TIME IS MONEY
RICHARD O. MANN
Time is money. You spend time steadily, hour after hour, week after week, wisely or foolishly. You use time to make money or—by not using time efficiently—to lose money. This alarming realization has helped fuel the boom in datebook organizers, those ever-present leather notebooks so many people carry. Software developers, ever alert to a trend, have created equivalent time-management systems for personal computers.
The computer is a valuable ally in the struggle to convert time into money. Three classes of software assist in this battle: time managers, personal information managers, and time-tracking and billing programs.
USE YOUR COMPUTER TO MANAGE YOUR TIME
Principles of Time Management
"Classic time management hasn't changed in 2000 years," says Hyrum Smith, founder of the Franklin Institute, a national time-management training firm and publisher of the best-selling Franklin Day Planner. "Time management is simply the controlling of events. The issue is deciding which events you can control and learning how to control them."
The basic elements of time management are well known: determine goals, set up a prioritized schedule or calendar, keep notes on your daily activities, and maintain a database of important contacts and clients.
Goals. First, determine your goals. This is an essential step too often left out of time-management advice. Without clear goals, you can manage every minute of your day with perfect efficiency and still never accomplish anything worthwhile. Good time managers ensure that the right events take place.
Prioritized to-do list and calendar. Second, identify activities that lead to your goals. Put them on your daily to-do list, the basic tool of time management. Each day you need a clear picture of what you want to accomplish.
Once you have the list of your day'.s activities, analyze it carefully and assign priorities. When you plan the next day, carry unfinished tasks forward.
Your day-planning sheet should also have a place to show your appointments. Keep a set of monthly calendars showing your time-related commitments.
Notes on daily activities. To manage time efficiently, you need a place to keep the important notes usually written on scraps of paper and lost. If you promise to call someone next Thursday or meet with the PTA on the second Tuesday of each month, you'd better write it down where you can find it.
Personal database. Finally, you need a personal database. Addresses, phone numbers, bank account numbers, important dates such as anniversaries, and your notes from the last time you talked to someone—capture all these things in a single, accessible place.
How you choose to apply these principles will vary greatly. What works for you depends largely on your view of life, your way of thinking, and your personal style. Some of us focus on time itself while others focus on tasks, projects, and processes. Still others concentrate on the people involved. Some key on goals or results; the end is ever in mind, and all else exists merely to create it.

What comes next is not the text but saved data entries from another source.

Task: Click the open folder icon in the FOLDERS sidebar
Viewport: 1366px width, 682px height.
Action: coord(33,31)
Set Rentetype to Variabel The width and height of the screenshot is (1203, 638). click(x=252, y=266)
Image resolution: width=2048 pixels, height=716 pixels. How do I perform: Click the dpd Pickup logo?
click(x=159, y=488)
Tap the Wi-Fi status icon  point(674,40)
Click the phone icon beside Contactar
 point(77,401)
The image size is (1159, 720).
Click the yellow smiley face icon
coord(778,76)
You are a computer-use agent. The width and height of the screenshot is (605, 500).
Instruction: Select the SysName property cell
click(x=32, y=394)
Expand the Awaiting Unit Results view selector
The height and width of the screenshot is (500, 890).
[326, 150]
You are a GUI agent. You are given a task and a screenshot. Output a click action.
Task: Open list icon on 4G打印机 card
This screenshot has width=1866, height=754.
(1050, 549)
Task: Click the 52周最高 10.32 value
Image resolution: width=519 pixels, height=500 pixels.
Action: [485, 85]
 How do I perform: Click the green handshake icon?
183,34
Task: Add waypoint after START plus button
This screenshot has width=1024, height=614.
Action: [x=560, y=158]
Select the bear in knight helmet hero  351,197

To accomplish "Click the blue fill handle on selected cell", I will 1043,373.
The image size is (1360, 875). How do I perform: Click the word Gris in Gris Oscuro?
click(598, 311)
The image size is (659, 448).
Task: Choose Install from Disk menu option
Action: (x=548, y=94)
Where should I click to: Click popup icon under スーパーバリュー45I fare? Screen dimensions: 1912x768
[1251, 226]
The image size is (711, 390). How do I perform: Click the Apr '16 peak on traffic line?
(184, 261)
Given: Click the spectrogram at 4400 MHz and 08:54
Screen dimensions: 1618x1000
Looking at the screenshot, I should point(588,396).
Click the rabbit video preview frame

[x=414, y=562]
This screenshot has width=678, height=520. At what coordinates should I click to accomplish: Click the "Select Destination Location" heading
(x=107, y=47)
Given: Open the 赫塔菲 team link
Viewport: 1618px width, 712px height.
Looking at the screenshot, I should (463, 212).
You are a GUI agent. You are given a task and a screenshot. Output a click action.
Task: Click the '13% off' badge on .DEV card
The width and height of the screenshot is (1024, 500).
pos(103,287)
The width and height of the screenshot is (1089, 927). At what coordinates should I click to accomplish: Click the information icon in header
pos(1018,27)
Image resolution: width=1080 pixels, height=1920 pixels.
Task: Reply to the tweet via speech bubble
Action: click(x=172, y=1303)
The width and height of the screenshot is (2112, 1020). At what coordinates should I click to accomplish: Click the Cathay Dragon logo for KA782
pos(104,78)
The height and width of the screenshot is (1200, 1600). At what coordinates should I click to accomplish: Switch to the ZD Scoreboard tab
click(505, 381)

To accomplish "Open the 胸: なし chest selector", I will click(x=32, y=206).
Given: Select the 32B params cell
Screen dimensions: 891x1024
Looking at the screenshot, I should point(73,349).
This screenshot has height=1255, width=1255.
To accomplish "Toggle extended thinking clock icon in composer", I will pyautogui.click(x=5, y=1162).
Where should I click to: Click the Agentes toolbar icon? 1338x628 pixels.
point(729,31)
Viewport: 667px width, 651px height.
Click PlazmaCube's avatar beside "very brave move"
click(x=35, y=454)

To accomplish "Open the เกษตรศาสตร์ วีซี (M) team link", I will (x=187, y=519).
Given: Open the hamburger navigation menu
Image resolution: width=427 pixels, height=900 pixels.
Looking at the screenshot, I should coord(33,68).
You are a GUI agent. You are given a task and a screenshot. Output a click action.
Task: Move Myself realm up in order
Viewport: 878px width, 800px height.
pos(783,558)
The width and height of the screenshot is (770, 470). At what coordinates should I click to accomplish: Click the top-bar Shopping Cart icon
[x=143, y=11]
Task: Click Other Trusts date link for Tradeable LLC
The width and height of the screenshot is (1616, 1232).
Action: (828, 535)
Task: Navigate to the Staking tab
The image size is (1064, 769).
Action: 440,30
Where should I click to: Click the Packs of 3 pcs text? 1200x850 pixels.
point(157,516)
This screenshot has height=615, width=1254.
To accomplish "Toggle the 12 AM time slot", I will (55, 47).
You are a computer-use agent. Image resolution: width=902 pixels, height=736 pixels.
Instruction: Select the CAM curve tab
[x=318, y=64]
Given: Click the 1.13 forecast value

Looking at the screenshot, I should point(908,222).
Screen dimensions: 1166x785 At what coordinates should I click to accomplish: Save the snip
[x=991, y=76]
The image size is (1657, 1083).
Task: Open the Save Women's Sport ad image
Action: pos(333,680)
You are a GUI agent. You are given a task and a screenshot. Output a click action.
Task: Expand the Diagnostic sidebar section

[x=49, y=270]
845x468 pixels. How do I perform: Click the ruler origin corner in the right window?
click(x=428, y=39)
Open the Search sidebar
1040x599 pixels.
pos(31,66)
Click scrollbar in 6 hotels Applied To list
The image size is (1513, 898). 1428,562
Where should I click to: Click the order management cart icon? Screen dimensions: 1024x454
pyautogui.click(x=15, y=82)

How do you design a single piece of time-management software that appeals to everyone? You can't. Instead, software developers have created a variety of products, appealing to individual styles of time management.
These programs range from personal information managers (PIMs), such as Arriba and Instant Recall, to simpler daily schedule managers, such as Top Priority, who-what-when, and On Time.
These programs reflect their designers' personal styles and time-management beliefs. If you find a program that shares your style, you'll really like it. If you end up with a mismatch, you'll be frustrated, wondering why the dolts who designed the program won't let you organize and manage things logically.
Before we discuss these programs, you need to be aware of a problem. Smith's Franklin Institute found out the hard way that once you've used a good datebook organizer, you're unlikely to be happy with a computerbased system for long. Two years ago, a $70,000 development effort produced the Franklin Day Planner on a disk. The beta testers—techie power users, all—went back to their Franklin Day Planner books quickly, even though the software worked perfectly.
Why? Smith says that the need to have their schedule and personal database with them at all times outweighed the benefits of computerization. "If you're into a computer for managing your time, you're into a double-entry system, like it or not," he says.
Smith's beta testers were accustomed to a superb paper-based system. For the great majority who now do little or no formal time management, however, these easy-to-use computer-based systems provide an excellent introduction to the marvels of mastering time.
Here are a few of the best and most popular time managers on the market.
Top Priority. The time manager known as Top Priority focuses on the day's activities, both to-do items and appointments. Its printed daily schedule page is a work of art, duplicating what you'd find in a normal datebook organizer, printed using decorative fonts, boxes, and lines. It provides room for handwritten changes and notes.
Top Priority's excellent manual gently teaches time-management concepts, including the importance of setting goals and relating them to your daily tasks. It encourages you to organize your tasks into projects, with step-by-step tasks as subtasks, yet it handles tasks not related to a project just as easily. Priorities range from A to Z, with subtasks getting an individual subpriority.
Top Priority has no extra personal database features, but it exchanges data with Power Up!'s market-leading powerhouse Calendar Creator Plus.
who-what-when. Although best suited to managing projects, who-what-when provides dynamite ways of gaining alternative perspectives. It looks at projects from a what viewpoint (what's being done), a when perspective (how the events are sequenced and the stages of project completion), and a who outlook (lists of tasks assigned to different people).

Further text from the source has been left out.